_WORK INSTRUCTIONS:_
Would you return the data below exactly as it stands, with every picture left out?

_DATA FOR THIS EXERCISE:_

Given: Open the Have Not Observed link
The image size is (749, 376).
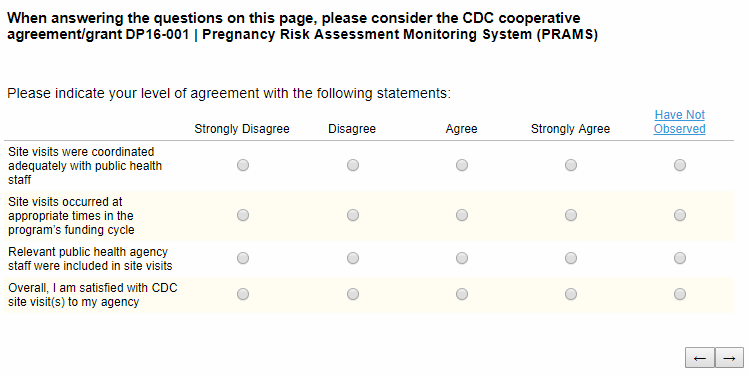Looking at the screenshot, I should (680, 122).
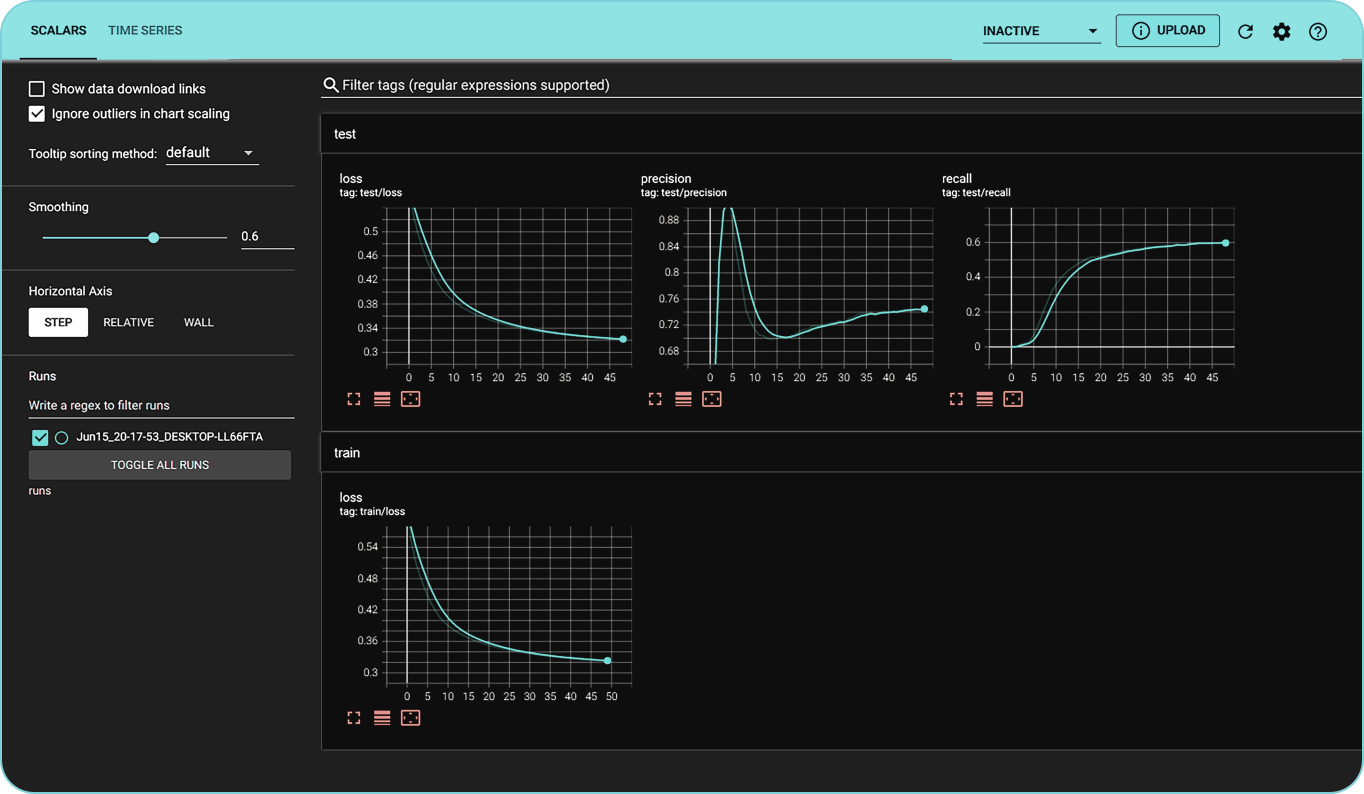Viewport: 1364px width, 794px height.
Task: Uncheck Ignore outliers in chart scaling
Action: click(37, 114)
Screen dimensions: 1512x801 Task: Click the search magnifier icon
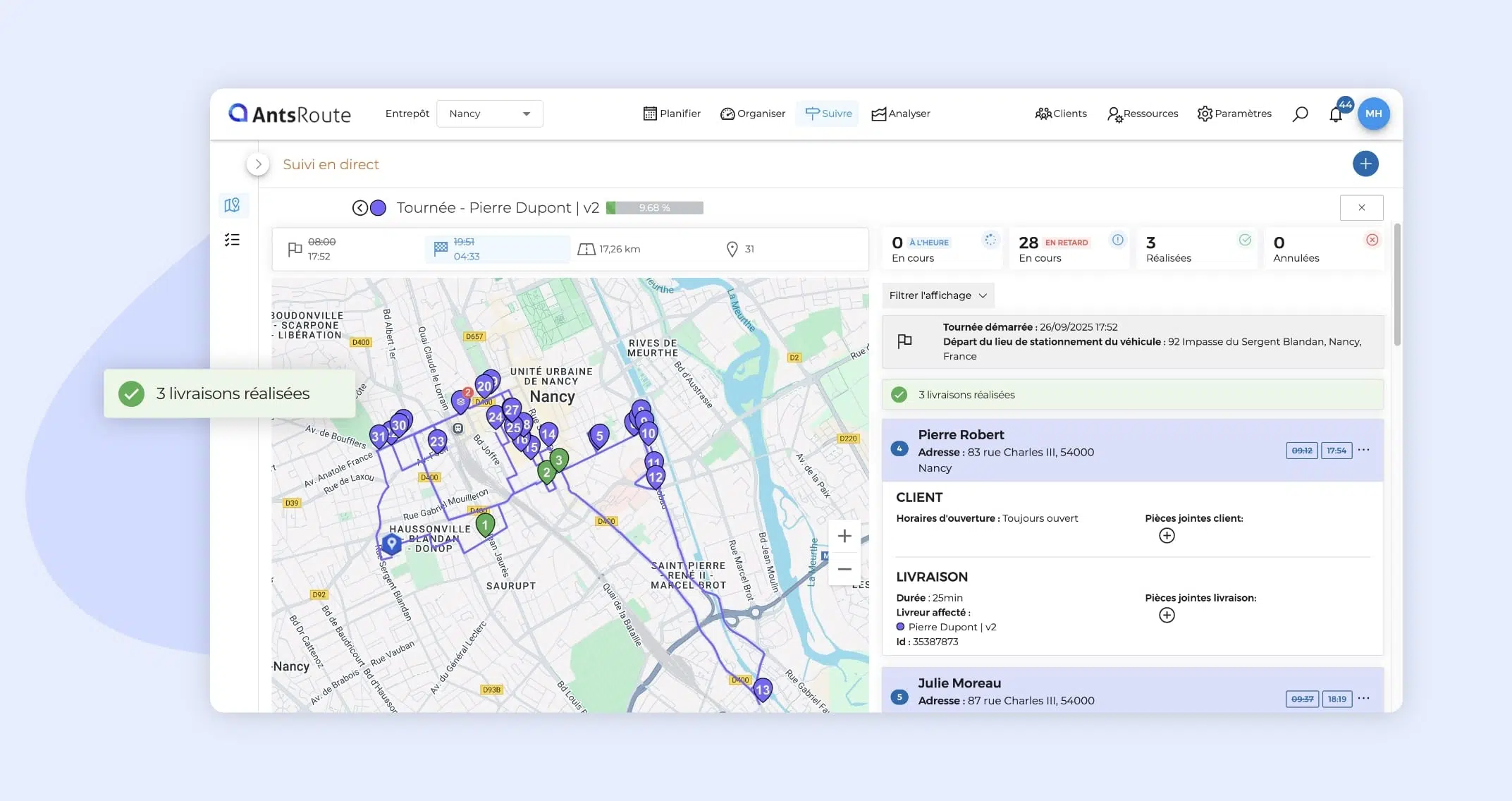click(x=1301, y=114)
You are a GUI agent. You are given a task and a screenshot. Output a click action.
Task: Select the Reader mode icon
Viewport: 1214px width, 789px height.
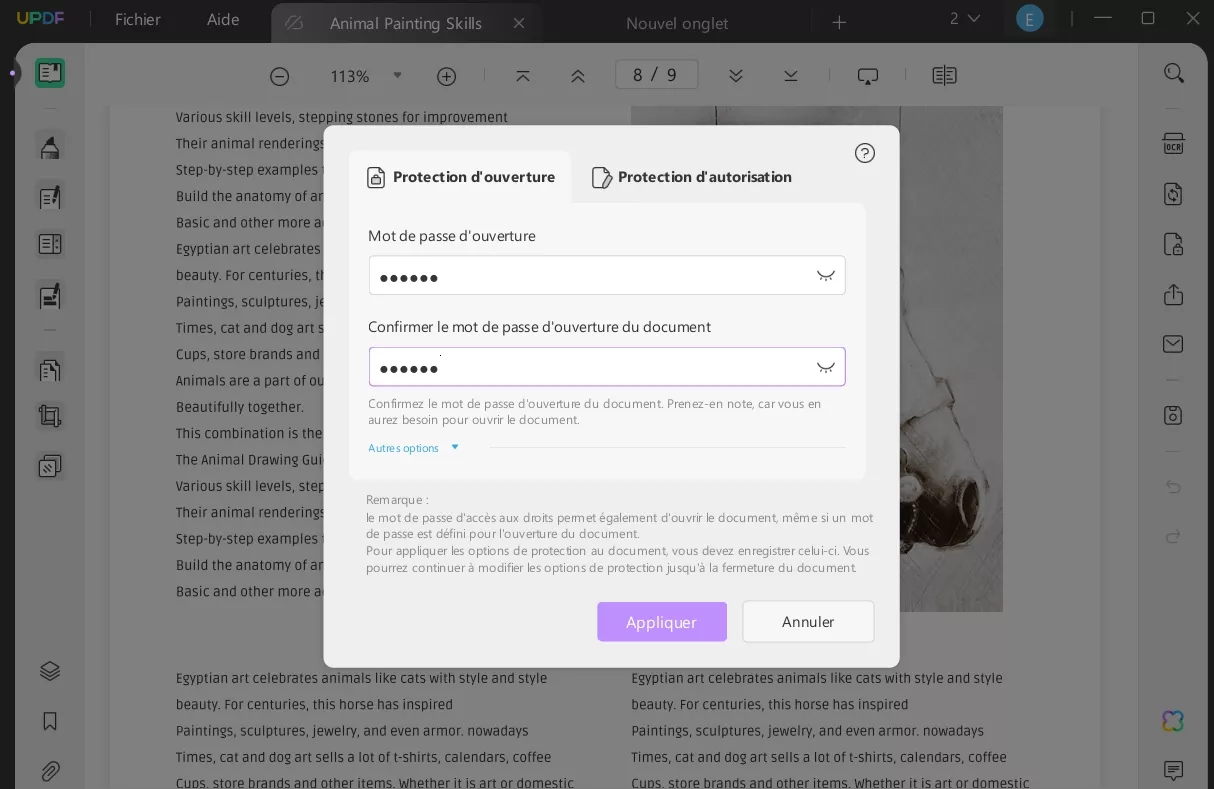point(50,72)
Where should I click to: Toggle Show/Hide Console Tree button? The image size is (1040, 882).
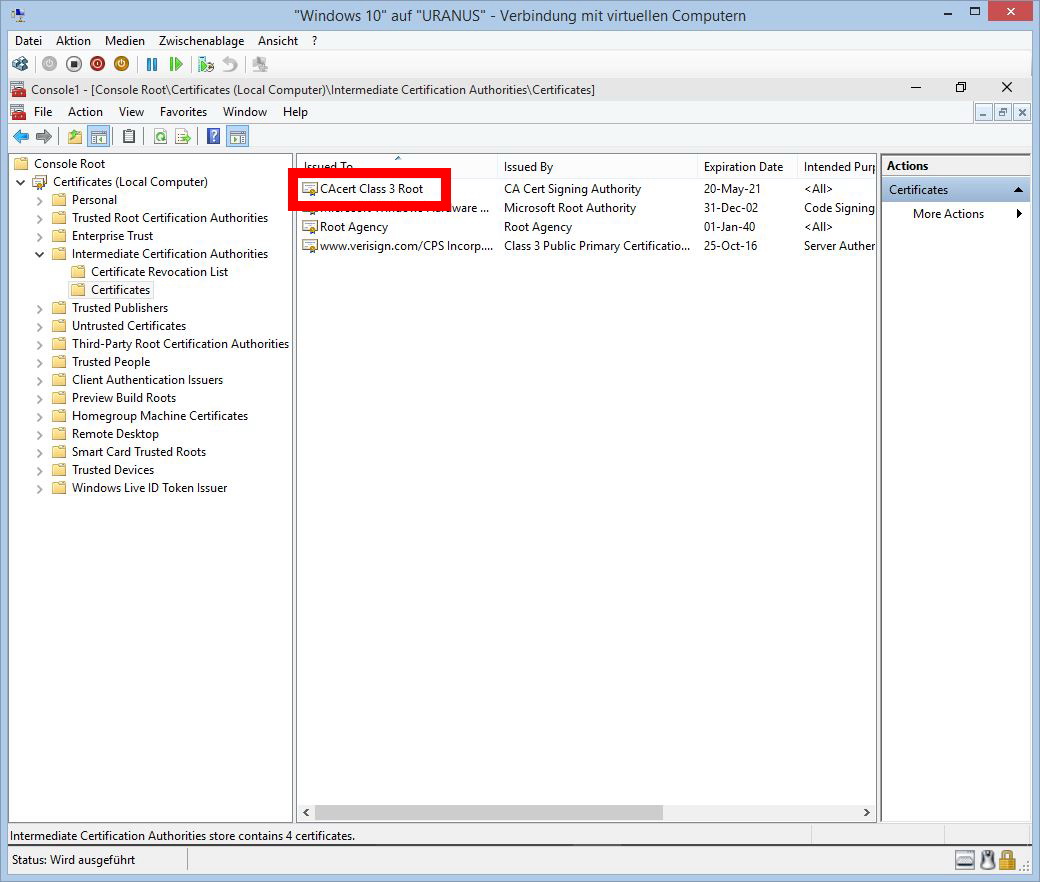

_OUTPUT OF THE TASK:_
Given: Open the Have Not Observed link
The image size is (749, 376).
Looking at the screenshot, I should (680, 122).
Viewport: 1364px width, 794px height.
Task: Uncheck Ignore outliers in chart scaling
Action: click(37, 114)
Screen dimensions: 1512x801 Task: Click the search magnifier icon
click(x=1301, y=114)
You are a GUI agent. You are given a task and a screenshot. Output a click action.
Task: Select the Reader mode icon
Viewport: 1214px width, 789px height.
point(50,72)
Where should I click to: Toggle Show/Hide Console Tree button? The image size is (1040, 882).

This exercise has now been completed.